At the time, though, the racist elements of Little Britain were generally seen as the least of its sins. Victoria Wood called it "very misogynistic" in 2005; Pollard was central to Owen Jones's study of classism, Chavs; Caitlin Moran attacked its mockery of fat bodies; Dr Adrian Wagg, chairman of the Continence Working Party, condemned the sketches where an old lady wet herself: "Urinary incontinence is not a joke for the thousands of mainly older people affected with this embarrassing and life-destroying condition."

But look back at reviews of its third series, when Desirée first appeared, and the racism is glossed over.

"Never mind that Lucas’s latex lovely Bubbles De Vere was doing little new, even though she was joined by her ex-husband Roman (Rob Brydon) and his new wife Desirée (Walliams, blacked up)," said The Times's Dominic Maxwell. "Just soak in Lucas’s lascivious delivery, drink in Brydon’s suave vulgarity."

"You couldn't call it racist," declared Harry Mount in the Telegraph. "It isn't like Bernard Manning being rude about blacks, and being completely unrepentant about it. The target isn't blacks; the target is people who are rude about blacks."

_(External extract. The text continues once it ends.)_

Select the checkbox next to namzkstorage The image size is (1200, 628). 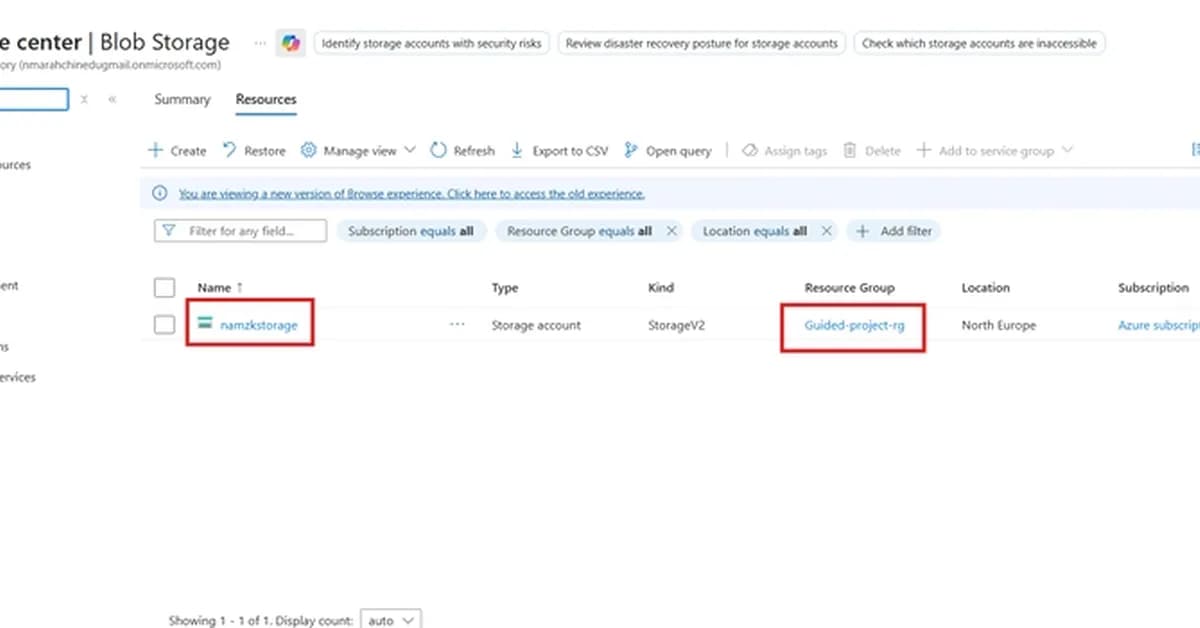click(164, 324)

That might be the most disturbing thing about the whole Little Britain furore. Faced with a sketch show that leveraged pretty much every facet of bigotry for its comedy energy – remember Anne, the 'eh-eh-ehhhh' woman? – racism against black people was the least of any reviewer's worries.

Its defenders have spent a lot of time invoking passages of 1984 about the destruction of all culture that doesn't conform, which is ironic given that we've been quite happy to let Little Britain sit in its own memory hole until very recently. Had anyone been pining for its return before the Brexit-based radio special in April? No. We'd been hoping it would stay wherever it had been, and that we'd not have to think about it.

The "But it's comedy!" argument feels quite similar to the "But they should've got that statue removed democratically!" debate, insofar as they're both means of kicking the actual issue into the long grass. It shouldn't need restating that blacking up is racist, and it was definitely racist when Walliams did it. Another of Lucas's characters, Ting Tong, a Thai woman, was very racist too.

That it's taken 15 years to acknowledge it and stick it in the bin is shameful. If this is how white Britons react to having a sketch show they weren't watching taken away, we're even less ready to confront racism than it seemed. Little Britain's gone. The statue's in the drink. Deal with it.